November 26, 2018

A Truck Driver, A Pathologist and A Patient Consultation

BY Dr. Keith J. Kaplan

Over the Summer, before a Breast Cancer Tumor Board meeting, the oncologists, radiation oncologists, surgeons and I were discussing “What if?” “What if you weren’t a surgical pathologist or a surgeon?” the radiation oncologist asked my surgical colleague and I. The surgeon responded he couldn’t imagine doing anything else (as we all said) but if he could imagine it, he would build cars. Work on an assembly line and build minivans for young families and “soccer moms”.

Without hesitation I responded, “Truck driver – long haul driver”. This drew more of a surprise than the surgeon building soccer mom-mobiles.  It’s something I had thought of many times before.
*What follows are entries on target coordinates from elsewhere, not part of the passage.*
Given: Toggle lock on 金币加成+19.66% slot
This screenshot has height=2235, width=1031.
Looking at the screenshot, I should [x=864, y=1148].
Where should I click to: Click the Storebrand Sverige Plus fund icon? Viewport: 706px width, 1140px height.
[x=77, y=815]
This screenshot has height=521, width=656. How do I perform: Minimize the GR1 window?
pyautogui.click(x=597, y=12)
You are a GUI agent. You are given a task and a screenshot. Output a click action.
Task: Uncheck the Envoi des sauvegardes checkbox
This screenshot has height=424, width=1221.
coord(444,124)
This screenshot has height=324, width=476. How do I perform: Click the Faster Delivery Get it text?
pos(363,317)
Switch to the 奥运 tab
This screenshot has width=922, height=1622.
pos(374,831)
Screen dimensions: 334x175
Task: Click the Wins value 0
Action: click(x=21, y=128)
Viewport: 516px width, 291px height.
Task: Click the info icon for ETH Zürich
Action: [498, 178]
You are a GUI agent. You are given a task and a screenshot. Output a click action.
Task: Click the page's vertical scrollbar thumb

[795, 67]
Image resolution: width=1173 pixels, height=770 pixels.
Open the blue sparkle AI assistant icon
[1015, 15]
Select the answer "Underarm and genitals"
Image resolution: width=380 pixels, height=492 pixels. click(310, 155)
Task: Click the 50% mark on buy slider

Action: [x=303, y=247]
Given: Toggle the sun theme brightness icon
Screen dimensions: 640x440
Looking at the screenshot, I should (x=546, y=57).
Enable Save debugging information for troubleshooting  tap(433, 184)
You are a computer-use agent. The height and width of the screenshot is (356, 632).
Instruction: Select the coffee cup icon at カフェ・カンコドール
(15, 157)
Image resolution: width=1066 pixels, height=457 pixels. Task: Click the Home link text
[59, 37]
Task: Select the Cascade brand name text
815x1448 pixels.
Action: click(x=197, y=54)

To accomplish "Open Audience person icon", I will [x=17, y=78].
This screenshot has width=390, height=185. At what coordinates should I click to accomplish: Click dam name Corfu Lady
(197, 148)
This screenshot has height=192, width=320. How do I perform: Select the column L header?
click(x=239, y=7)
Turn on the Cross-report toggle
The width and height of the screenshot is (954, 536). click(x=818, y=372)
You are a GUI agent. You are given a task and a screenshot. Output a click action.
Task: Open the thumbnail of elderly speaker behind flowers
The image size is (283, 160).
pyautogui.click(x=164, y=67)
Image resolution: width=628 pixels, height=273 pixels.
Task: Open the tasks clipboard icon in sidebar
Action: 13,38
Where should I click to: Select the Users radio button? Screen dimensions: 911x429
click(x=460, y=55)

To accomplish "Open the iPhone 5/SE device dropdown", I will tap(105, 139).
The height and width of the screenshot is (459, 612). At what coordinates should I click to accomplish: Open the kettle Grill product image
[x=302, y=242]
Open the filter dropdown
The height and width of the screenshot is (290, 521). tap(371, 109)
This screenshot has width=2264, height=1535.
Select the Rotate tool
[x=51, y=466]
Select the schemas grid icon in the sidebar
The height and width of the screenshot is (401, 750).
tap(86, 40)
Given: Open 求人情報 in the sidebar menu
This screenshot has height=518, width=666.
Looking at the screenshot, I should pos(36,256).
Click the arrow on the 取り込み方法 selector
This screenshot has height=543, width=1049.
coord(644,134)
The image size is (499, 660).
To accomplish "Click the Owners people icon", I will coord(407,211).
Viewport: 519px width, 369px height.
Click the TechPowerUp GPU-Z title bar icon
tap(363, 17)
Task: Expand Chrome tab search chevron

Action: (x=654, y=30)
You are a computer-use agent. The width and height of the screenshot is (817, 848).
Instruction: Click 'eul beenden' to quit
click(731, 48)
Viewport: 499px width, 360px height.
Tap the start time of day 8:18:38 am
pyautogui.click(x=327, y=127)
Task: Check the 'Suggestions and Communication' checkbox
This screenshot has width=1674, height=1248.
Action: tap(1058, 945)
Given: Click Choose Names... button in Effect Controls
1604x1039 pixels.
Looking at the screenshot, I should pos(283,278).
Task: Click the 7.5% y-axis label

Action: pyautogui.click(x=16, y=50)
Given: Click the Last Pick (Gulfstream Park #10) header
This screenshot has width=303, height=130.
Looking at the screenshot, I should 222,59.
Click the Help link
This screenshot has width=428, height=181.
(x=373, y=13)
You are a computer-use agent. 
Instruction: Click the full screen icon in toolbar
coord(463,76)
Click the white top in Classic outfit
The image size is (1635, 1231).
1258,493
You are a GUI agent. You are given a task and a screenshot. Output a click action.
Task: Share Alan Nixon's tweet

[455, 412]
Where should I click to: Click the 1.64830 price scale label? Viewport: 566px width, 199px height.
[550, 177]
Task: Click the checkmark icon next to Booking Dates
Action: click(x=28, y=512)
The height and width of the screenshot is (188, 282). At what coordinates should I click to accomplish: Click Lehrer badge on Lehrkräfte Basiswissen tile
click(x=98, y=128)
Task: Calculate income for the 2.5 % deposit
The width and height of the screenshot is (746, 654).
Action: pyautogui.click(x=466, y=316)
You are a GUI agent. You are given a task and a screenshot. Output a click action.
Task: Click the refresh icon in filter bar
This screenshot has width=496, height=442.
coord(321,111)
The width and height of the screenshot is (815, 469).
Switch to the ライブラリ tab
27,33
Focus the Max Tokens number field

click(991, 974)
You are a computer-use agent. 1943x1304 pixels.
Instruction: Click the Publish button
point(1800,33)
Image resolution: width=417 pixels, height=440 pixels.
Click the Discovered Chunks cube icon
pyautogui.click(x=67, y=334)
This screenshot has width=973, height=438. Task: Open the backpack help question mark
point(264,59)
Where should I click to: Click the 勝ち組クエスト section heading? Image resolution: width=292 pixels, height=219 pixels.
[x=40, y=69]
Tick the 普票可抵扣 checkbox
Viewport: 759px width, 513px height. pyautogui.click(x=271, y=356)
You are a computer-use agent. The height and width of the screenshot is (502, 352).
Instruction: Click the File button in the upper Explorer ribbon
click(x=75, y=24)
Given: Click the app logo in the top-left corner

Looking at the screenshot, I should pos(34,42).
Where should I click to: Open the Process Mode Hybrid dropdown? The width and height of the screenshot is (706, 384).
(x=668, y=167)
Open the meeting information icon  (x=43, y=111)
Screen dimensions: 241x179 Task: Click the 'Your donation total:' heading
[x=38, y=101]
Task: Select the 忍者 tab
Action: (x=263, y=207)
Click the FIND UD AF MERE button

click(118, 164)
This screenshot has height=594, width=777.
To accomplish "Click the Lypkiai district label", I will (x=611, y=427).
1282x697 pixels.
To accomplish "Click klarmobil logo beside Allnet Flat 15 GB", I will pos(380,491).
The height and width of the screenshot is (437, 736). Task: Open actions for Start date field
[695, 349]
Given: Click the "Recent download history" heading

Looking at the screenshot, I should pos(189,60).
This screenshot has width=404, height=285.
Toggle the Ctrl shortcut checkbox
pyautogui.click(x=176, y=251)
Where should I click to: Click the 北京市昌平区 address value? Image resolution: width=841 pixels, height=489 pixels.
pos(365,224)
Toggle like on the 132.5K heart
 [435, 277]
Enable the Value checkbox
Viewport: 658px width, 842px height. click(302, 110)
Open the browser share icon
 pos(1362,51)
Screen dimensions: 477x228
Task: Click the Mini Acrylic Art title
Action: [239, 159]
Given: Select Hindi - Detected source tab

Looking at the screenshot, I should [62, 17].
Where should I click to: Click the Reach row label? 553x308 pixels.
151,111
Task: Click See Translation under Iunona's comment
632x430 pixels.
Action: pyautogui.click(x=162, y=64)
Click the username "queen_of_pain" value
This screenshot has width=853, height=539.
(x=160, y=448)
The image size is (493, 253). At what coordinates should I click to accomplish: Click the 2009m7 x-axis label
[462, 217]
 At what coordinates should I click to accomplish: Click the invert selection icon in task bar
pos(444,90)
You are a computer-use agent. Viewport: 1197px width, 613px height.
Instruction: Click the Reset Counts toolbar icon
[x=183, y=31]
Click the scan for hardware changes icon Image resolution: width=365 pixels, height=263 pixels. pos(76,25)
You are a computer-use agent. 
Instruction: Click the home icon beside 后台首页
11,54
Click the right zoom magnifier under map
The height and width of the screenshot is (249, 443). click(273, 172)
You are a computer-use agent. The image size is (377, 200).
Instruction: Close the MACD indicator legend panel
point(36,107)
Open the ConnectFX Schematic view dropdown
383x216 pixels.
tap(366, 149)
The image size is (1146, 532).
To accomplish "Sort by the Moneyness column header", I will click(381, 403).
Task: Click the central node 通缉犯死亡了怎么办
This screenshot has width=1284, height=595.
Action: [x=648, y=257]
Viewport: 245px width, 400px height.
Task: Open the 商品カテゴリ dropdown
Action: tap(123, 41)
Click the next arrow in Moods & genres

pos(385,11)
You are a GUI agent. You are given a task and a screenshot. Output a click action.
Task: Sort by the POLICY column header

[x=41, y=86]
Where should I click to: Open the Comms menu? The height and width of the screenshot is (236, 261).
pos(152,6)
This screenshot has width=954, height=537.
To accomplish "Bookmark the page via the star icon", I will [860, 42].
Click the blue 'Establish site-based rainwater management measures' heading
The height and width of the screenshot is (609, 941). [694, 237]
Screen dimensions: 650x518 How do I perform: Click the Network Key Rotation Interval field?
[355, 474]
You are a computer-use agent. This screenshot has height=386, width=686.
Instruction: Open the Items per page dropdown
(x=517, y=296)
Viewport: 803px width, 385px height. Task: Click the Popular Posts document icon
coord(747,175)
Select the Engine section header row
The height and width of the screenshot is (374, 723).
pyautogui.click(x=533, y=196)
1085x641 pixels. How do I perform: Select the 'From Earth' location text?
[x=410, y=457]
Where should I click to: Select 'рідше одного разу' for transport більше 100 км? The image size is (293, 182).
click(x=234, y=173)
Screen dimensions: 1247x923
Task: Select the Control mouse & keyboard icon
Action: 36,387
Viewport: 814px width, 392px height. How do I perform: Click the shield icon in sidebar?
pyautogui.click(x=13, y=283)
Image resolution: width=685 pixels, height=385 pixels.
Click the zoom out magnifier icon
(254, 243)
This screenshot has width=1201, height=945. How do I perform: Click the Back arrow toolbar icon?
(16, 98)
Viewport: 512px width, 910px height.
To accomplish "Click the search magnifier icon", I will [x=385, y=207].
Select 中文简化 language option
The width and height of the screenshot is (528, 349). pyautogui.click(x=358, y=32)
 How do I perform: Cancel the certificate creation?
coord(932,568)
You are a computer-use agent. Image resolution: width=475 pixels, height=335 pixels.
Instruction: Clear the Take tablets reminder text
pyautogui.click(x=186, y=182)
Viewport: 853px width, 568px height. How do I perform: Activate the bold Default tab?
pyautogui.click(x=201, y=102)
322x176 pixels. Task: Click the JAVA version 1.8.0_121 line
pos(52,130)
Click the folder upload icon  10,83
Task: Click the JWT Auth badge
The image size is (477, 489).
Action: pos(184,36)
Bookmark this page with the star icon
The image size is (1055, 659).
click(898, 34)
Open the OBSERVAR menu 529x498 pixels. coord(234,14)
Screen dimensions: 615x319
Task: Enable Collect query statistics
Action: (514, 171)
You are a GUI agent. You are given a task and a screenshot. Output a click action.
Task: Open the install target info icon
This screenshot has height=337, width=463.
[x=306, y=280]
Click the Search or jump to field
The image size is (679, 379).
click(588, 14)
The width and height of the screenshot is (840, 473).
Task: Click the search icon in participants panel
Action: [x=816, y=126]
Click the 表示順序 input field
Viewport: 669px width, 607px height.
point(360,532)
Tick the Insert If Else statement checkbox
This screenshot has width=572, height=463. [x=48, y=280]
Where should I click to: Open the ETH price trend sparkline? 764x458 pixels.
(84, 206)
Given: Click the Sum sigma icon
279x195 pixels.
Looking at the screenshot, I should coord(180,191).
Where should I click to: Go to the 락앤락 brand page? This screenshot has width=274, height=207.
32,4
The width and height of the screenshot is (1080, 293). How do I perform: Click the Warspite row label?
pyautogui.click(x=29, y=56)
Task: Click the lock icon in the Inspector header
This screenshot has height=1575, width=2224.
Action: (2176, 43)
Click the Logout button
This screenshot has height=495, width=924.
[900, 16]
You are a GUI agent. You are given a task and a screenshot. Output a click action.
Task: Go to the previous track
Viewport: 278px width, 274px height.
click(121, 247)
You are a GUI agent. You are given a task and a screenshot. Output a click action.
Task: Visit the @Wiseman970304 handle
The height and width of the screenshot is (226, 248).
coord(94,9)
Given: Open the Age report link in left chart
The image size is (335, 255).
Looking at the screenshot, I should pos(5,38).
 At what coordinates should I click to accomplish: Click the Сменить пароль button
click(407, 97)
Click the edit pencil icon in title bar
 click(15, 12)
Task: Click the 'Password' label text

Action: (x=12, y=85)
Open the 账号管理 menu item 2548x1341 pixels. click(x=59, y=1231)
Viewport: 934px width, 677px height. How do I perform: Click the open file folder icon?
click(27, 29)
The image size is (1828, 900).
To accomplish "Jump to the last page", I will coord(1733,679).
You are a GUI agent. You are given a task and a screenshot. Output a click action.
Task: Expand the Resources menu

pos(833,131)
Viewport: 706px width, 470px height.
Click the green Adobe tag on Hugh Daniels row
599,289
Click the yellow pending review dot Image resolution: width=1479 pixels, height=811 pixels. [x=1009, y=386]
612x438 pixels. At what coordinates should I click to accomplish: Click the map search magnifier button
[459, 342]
The similarities are obvious.

A truck driver operates a sophisticated engineering marvel, pathologists do the same with microscopes, stains, dyes, equipment, molecular and FISH probes and more. We both operate precise machines.

A truck driver must make second to second decisions about the road conditions, wind, weather, changing traffic patterns, weigh stations, tolls and cars entering the highway into the right lane where the trucks have to drive. Surgical pathologists make decisions on every field they look at, decide if they need to move left, right, slow down, go onto a higher power, check a margin or can move onto the next slide in the tray.

A truck driver needs to keep an eye out for those “four wheelers” that cut them off, then slam on their brakes because the “four-wheeler” is trying to beat the truck carrying his beer or food to the bar they are both trying to go to when traffic piles up. A surgical pathologist is always looking for mitoses, necrosis, signs of dedifferentiation, variability in cell size/shape/outline, etc.…, particularly if they are inconspicuous like the small “four-wheeler”.

You get the idea. There are similar skill sets.

Perhaps one of the most striking similarities is the solitary nature of both professions. Surgical pathologists spend more time with their laboratory information systems in a given day than they do their spouses. And their microscopes. I spend hours looking through a microscope and on a computer screen as opposed to a windshield. We spend a lot of time talking to ourselves as we dictate cases. Anyone who has driven 8 or 12 hours by themselves knows those conversations with themselves were  some of the best conversations they ever had.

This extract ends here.